Jumat, 13 Juli 2018

Teman Dari Langit





Jantungku berdebar tidak karuan. Pikirku melayang entah kemana. Begitu banyak hal berkecamuk di pikiranku. Ketakutan, kekhawatiran menggerogoti tubuhku seakan aku tak mampu lagi menopang berat tubuhku dan ingin jatuh pingsan. Pengumuman itu serasa mencekik leherku. Kebahagian dan canda tawa serta kegembiraan yang aku impikan bersama kawan-kawanku kini sirnalah sudah. Aku harus terima semuanya, aku tak bisa merubah keputusan-Nya bahkan hingga aku bisa menghentikan waktupun tetap saja aku tak pernah bisa mengubah takdirnya. Mau tak mau aku harus terima.
*******
            Kumasuki ruang kelas yang tepat berada di deretan paling pojok. Terasa aneh ketika kudapati wajah-wajah orang yang tampak asing didalamnya. Tak ku lihat lagi canda Rahma, Via, Santi, Siska dan teman-temanku di kelas sebelumnya.
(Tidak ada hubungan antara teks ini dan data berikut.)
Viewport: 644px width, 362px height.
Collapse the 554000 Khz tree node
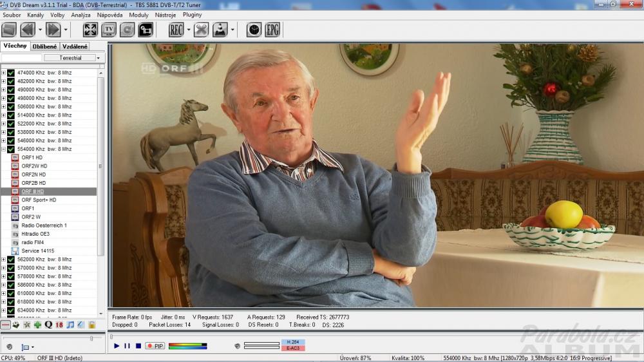[3, 149]
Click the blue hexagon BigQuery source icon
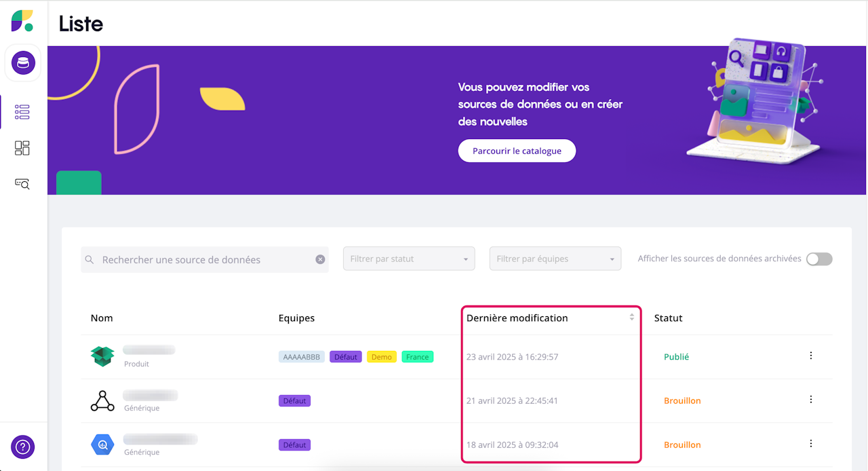 click(102, 445)

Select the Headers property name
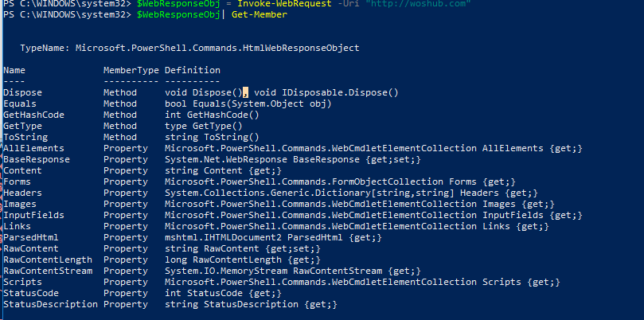tap(22, 193)
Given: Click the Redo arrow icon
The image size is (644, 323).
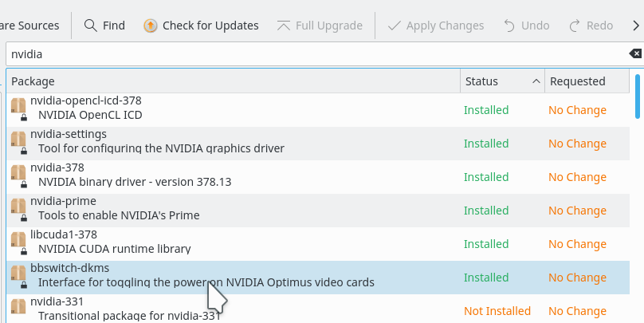Looking at the screenshot, I should click(575, 26).
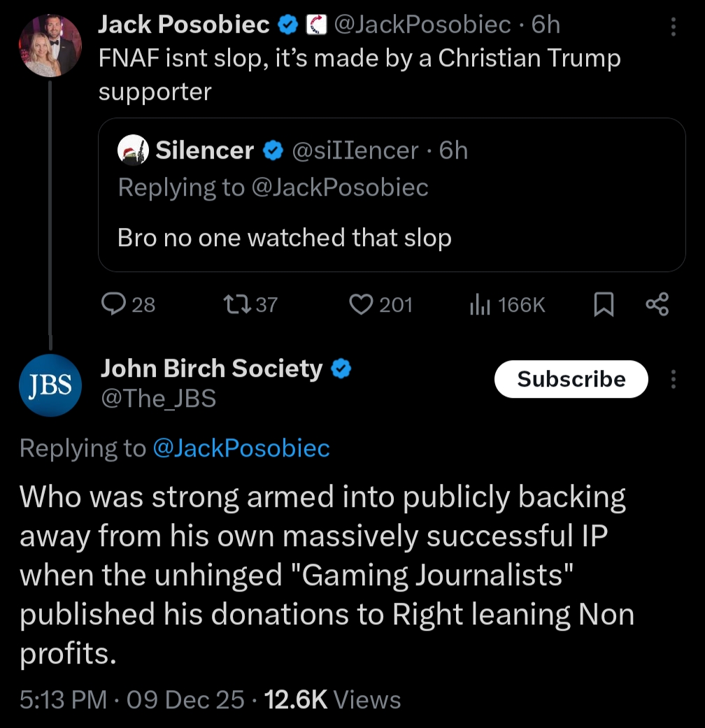Subscribe to John Birch Society
This screenshot has width=705, height=728.
pyautogui.click(x=571, y=379)
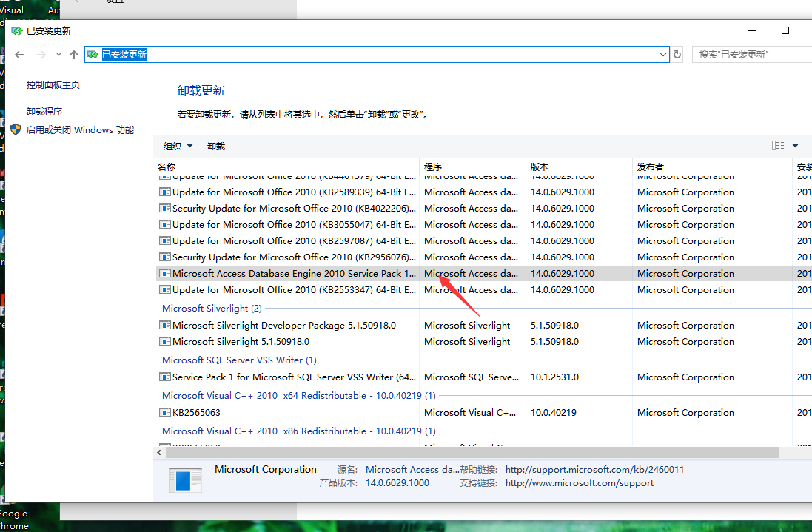Select Microsoft Silverlight 5.1.50918.0 update icon

point(165,342)
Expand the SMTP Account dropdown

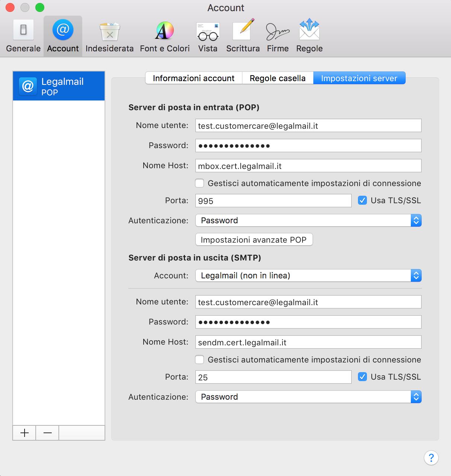[308, 275]
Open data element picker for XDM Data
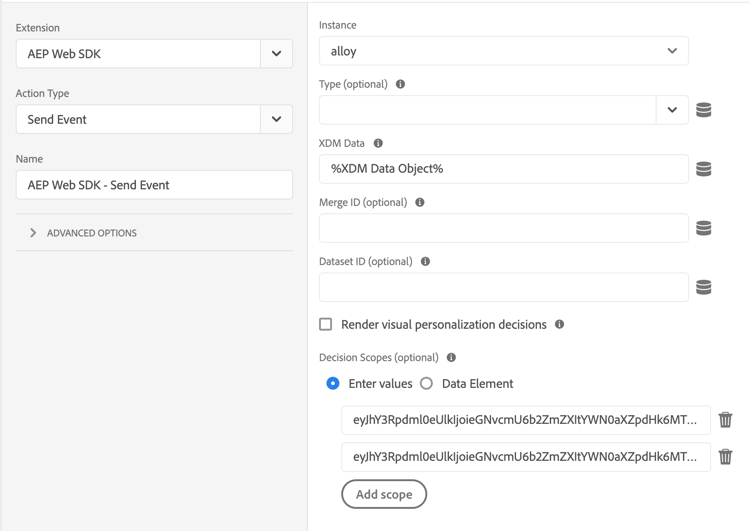750x531 pixels. [704, 169]
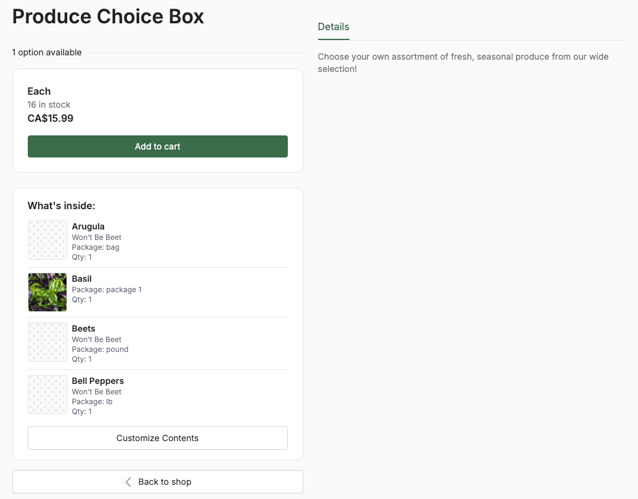The height and width of the screenshot is (499, 638).
Task: Click the 16 in stock text
Action: 49,105
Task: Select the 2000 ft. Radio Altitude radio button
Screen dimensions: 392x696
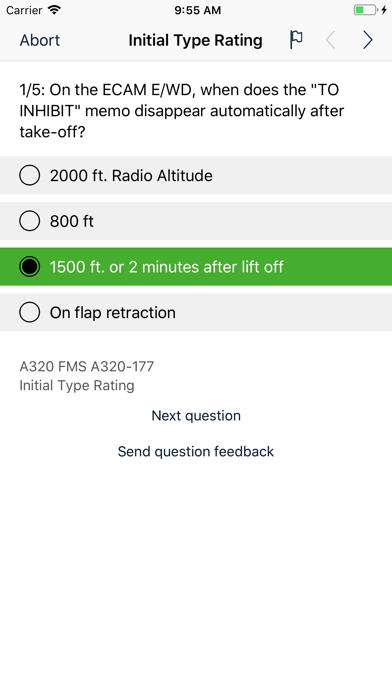Action: (30, 175)
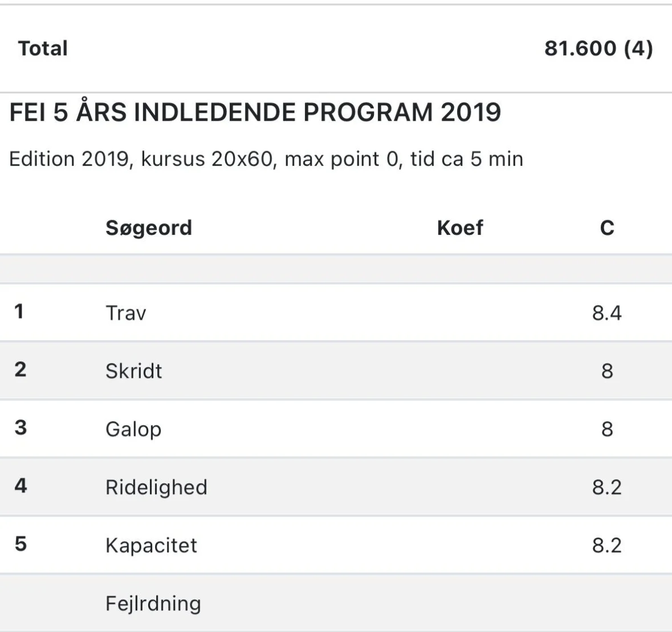Select the 8.2 score for Kapacitet
The height and width of the screenshot is (632, 672).
(x=607, y=545)
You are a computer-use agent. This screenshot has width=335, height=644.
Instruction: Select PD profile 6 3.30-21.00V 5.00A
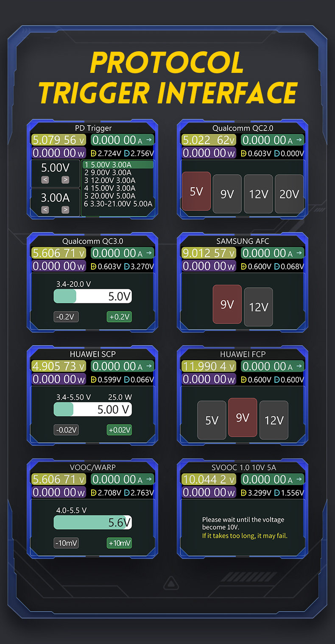pos(118,204)
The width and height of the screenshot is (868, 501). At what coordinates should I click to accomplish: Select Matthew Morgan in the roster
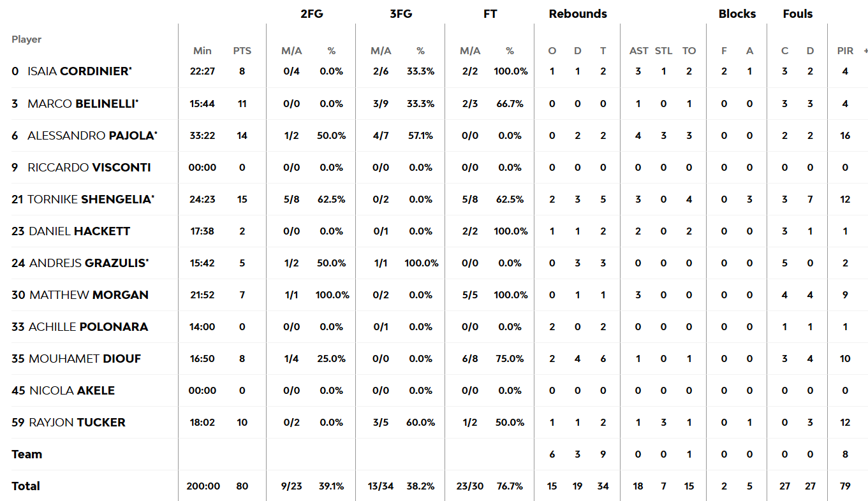[x=89, y=294]
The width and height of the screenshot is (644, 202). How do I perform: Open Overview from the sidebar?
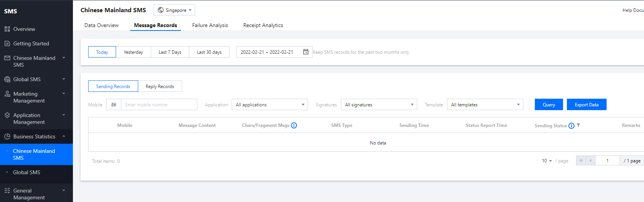point(24,29)
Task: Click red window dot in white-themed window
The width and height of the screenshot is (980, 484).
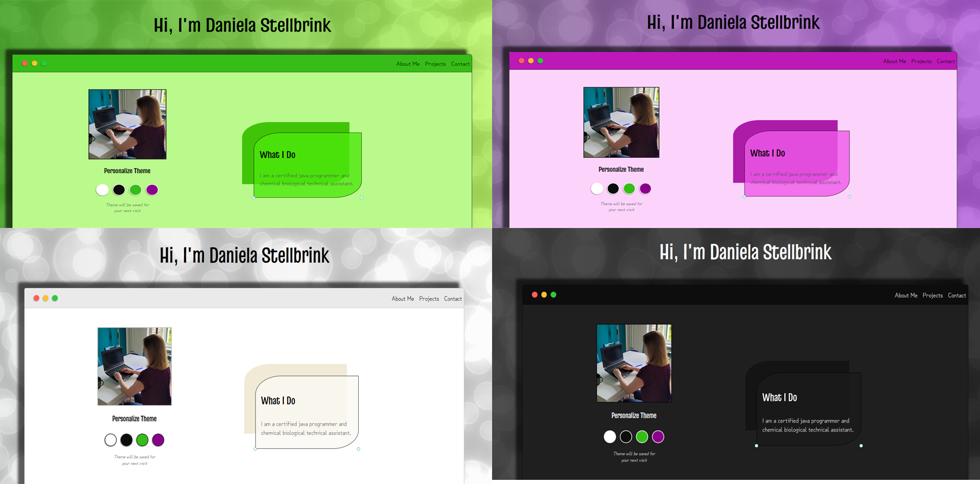Action: pyautogui.click(x=36, y=298)
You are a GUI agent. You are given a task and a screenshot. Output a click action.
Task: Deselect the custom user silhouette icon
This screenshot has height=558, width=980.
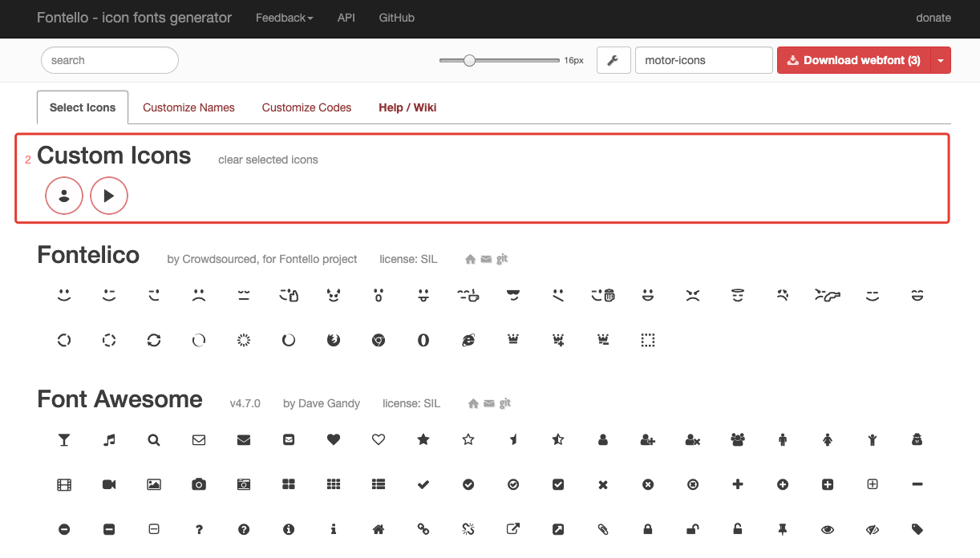coord(64,196)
Bahkan tak kudapati pula dia di kelas itu. Hanya ada tatapan sepasang mata dingin yang membuyarkan lamunku.
”Hei...kita satu kelas yach,,,”
”Emmm....Iya,” sahutku dengan nada tidak bersemangat.
*******
Dialah orang pertama yang menyapaku dikelas asing itu. Aku memang baru-baru ini agak sering bertemu dengannya atau bisa dibilang aku mungkin sudah mengenalnya meskipun tidak begitu akrab, karena aku takut padanya. Temanku pernah berkata tentang bagaimana sifat anak itu padaku, bahkan orang yang diam-diam aku suka pun berkata hal yang sama tentang anak itu padaku, itulah yang membuatku begitu takut dan enggan untuk berada dalam kelas yang sama dengannya. Apalagi akhir-akhir ini aku dan Via harus sesering mungkin bertemu anak itu karena kita ditempatkan dalam suatu tanggung jawab yang sama. Via masih mending hanya beberapa kali saja bertemu dengannya, sedang aku setiap hari, bahkan setiap detik waktuku di sekolah harus melihat orang yang sangat aku benci itu.
*******
Pernah suatu ketika anak itu bertanya padaku, perihal kenapa aku sangat tidak suka masuk di kelas itu, dan dia berfikir itu karena dirinya. Akupun hanya menyahutnya dengan senyum kecut yang tersungging dari pipi lesungku. Setiap hari aku selalu bertemu dengannya, dan setiap kali pula dia selalu singgah sebentar di bangku tempat dudukku untuk sekedar menyapa. Akupun setiap hari pula harus menghadapi rasa takutku yang kian berkecamuk, serta sandiwara tersenyum saat mendengar sapanya padaku tak pernah luput tersungging dari bibirku.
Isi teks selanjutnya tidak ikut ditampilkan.